Herzog also interviews Jason Burkett, who pleaded guilty, was tried separately, and received a life sentence after his father made a heartfelt plea to the jury. The disparity in the two sentences functions much as the Carlos De Luna execution does in At the Death House Door, raising the issue of how the death penalty can be just when the justice system itself is so flawed. But Herzog also follows Burkett’s story in a strange new direction. Burkett’s father, Delbert, lives across the street from him in another unit, serving a 40-year sentence, and his brother Chris is also incarcerated; father and sons celebrated Thanksgiving together in prison. You couldn’t ask for a more depressing tableau of crime breeding more crime. Yet in the movie’s last ten minutes Herzog introduces Melyssa Burkett, who married Jason in a prison ceremony and now claims to be carrying his child. (Herzog surmises that she was artificially inseminated with semen smuggled out of the unit.) An ultrasound image of the fetus, proudly displayed by Melyssa on her smartphone, reminds us that no one is born guilty.
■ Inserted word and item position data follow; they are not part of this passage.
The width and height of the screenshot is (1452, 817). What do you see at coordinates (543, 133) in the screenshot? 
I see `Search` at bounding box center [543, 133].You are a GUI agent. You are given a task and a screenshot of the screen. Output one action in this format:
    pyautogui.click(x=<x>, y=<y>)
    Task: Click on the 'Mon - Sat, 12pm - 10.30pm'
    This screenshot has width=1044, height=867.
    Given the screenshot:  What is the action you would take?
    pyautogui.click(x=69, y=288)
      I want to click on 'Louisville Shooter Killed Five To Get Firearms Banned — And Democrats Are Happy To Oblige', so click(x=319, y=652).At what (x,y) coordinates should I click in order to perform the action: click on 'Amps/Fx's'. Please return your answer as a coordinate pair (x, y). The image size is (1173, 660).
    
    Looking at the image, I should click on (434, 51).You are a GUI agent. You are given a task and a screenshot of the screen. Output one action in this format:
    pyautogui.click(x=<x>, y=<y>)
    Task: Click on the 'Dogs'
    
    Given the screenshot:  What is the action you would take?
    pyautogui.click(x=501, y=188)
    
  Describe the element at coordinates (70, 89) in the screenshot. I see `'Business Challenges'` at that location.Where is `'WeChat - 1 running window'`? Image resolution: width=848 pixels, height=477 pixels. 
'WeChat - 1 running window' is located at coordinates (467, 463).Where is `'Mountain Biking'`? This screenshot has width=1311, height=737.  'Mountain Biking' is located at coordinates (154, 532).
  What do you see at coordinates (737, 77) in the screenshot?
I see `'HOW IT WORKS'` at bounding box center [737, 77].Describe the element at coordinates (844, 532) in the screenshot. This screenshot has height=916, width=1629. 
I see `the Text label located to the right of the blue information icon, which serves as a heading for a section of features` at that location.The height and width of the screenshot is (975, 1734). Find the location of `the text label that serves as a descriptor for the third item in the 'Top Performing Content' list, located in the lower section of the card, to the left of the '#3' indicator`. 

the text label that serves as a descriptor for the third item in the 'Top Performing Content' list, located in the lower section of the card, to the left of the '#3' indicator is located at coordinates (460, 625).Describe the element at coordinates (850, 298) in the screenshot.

When Governor Perry was asked at the debate whether he ever struggled with the notion that he may have executed an innocent man, he replied, “No sir, I’ve never struggled with that at all. . . . If you come into our state and you kill one of our children, you kill a police officer, you’re involved with another crime and you kill one of our citizens, you will face the ultimate justice in the state of Texas, and that is, you will be executed.” But to someone as familiar with prison as Carroll Pickett, the ultimate justice isn’t death but life without parole. As he notes in At the Death House Door, prison is an endless tunnel of “mind-numbing routine, grinding loneliness,” and he claims many of his condemned men preferred lethal injection. The only thing worse than crossing through the death house door might be to stand there forever, knocking without an answer.